▸ **TASK DESCRIPTION**
Write out, with no changes, every line starting at the one that contains "Click the Documentation button" and ending at the last line of the data below. Leave pictures out.

[Excerpts from a dataset]
——————————

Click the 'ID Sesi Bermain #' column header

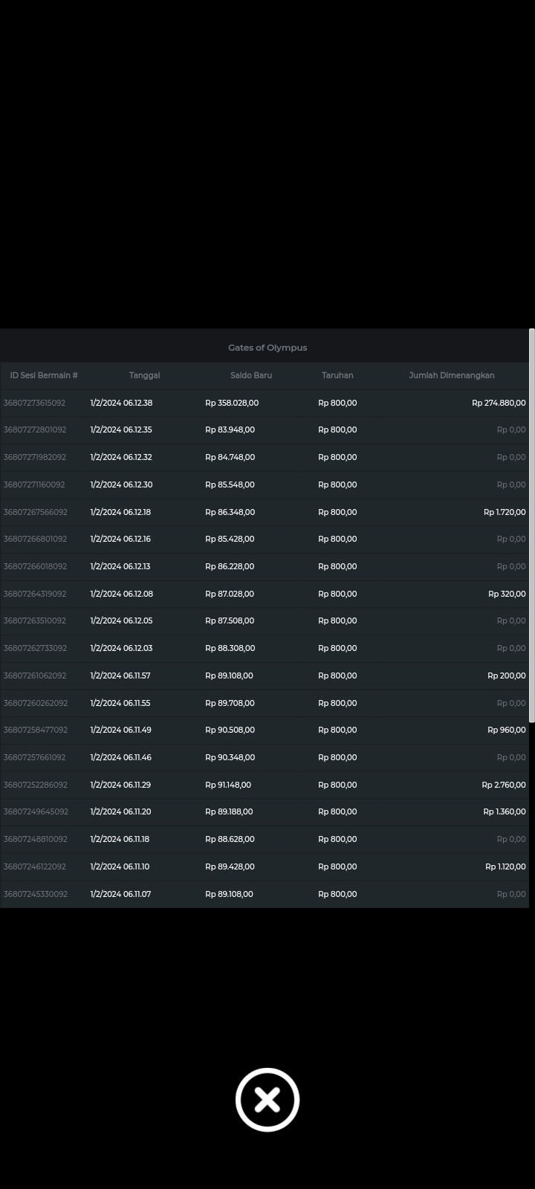tap(44, 375)
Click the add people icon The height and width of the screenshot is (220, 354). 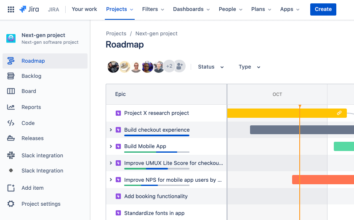[x=180, y=66]
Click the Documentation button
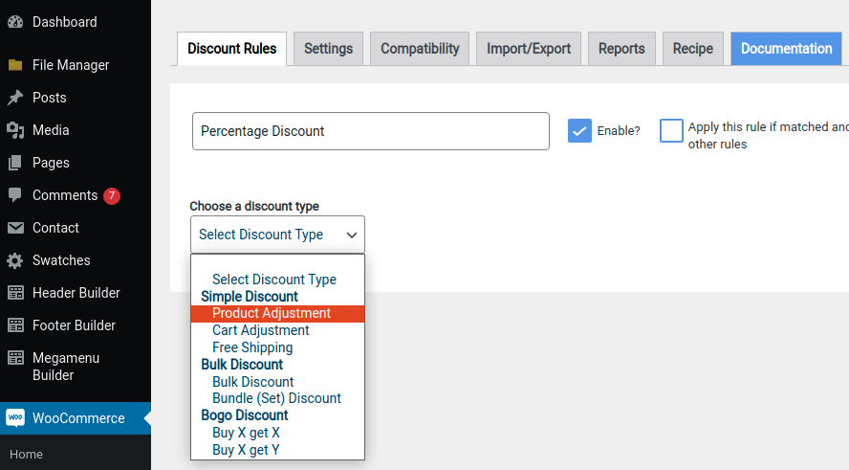This screenshot has height=470, width=849. pos(786,49)
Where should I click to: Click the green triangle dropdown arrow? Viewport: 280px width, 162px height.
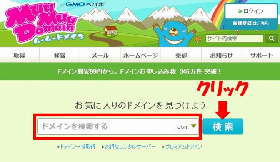click(193, 126)
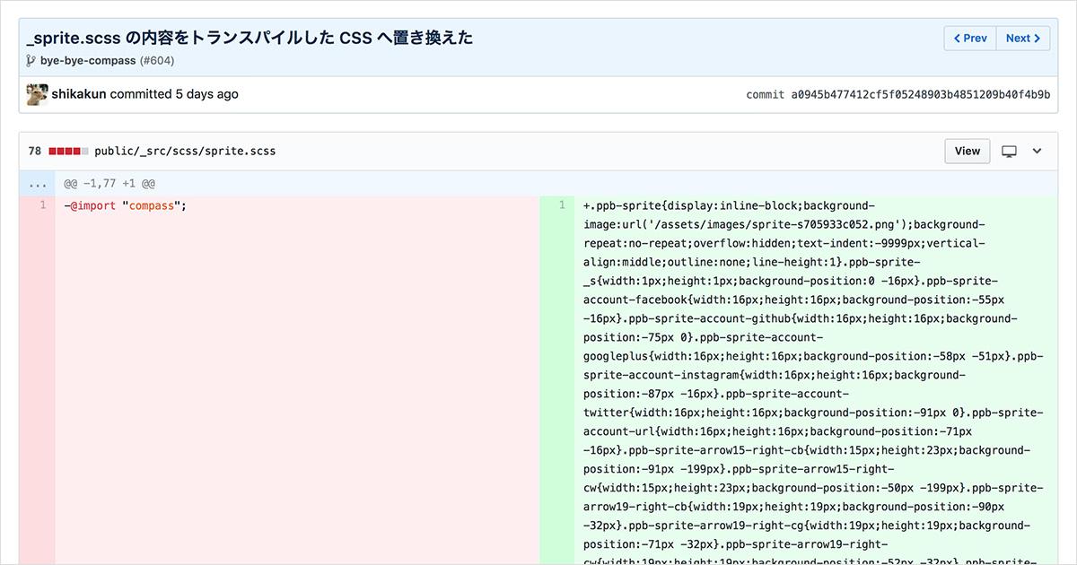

——————————

▸ **RESULT OF THE EXERCISE**
Click the Documentation button
This screenshot has height=470, width=849. pos(786,49)
Where should I click to: Click the green triangle dropdown arrow? Viewport: 280px width, 162px height.
click(193, 126)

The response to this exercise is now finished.